Most borrowers can’t get a mortgage if they don’t pay for a lender’s title insurance policy that protects the bank against possible losses. Getting the same protection for themselves requires more money.
DEAR MR. MYERS: We have signed a contract to purchase our first house. Our lender says that we must buy a title insurance policy to get a mortgage, but our real estate agent is telling us to buy a second policy that will protect our own financial interest in the home. Is a second title policy really necessary, or is our realty agent just trying to add a few bucks to his commission?

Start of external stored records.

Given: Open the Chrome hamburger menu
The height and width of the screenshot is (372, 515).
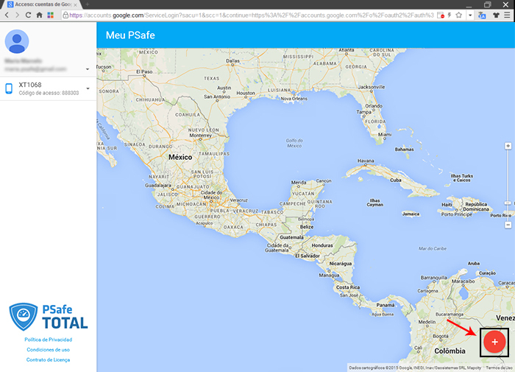Looking at the screenshot, I should click(506, 15).
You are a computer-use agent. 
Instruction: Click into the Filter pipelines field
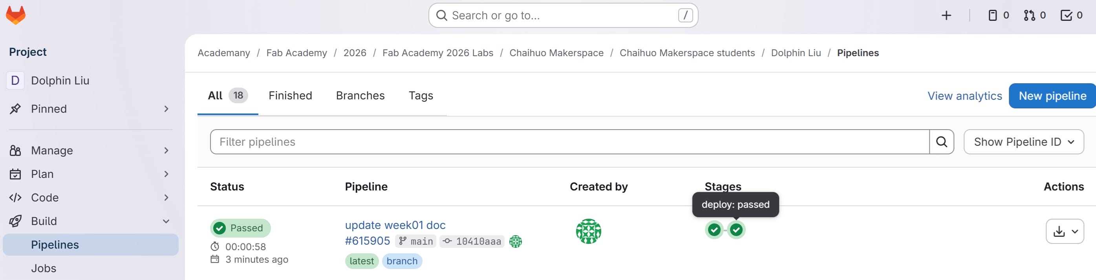tap(569, 142)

ANSWER: No, your agent isn’t trying to pad his commission. Instead, he’s trying to look after your best financial interests.
Virtually no traditional lender will issue a mortgage without first demanding that the borrowers pay for a “lender’s title insurance” policy. It will reimburse the bank for some or all of its losses if someone else — a seller’s long-lost relative or even a total stranger — eventually produces a deed or other documentation that suggests that he or she is the legal owner of the property.
It’s a one-time fee, usually paid at closing, and is typically about 0.5 percent of the home’s purchase price. That works out to an average of about $1,150, based on today’s nationwide median sales price of $230,000.
That’s a cool deal for the lender. But if you want the same type of protection for your down payment and the future equity you build up, you’ll need to purchase a separate “owner’s title insurance” policy that can reimburse your personal financial losses (and perhaps even your legal fees) if a future claim against the title to your home proves successful.
Though purchasing an owner’s title policy would add several hundred dollars more to the closing costs of your new home, the long-term protection it would provide makes it a good investment.
REAL ESTATE TRIVIA: The uptick in home sales last year didn’t create a financial boon for real estate agents, the National Association of Realtors reports. The typical agent earned $45,800 in 2014, down $1,100 from the previous year — largely because a nearly 6 percent increase in new licensees put downward pressure on commissions.
DEAR MR. MYERS: We live in an area where there is a lot of new construction going on. Some of the homes that are being framed now have blue-colored wood, rather than the traditional “blonde” or yellow-tinged wood. What gives?
ANSWER: Those blue-colored frames have been treated with “BluWood,” a sealant that its Florida-based manufacturer claims can prevent moisture from seeping into the lumber and thus avoid the types of problems that nontreated lumber often suffers as it ages, issues such as flashing that fails or even roofs that leak.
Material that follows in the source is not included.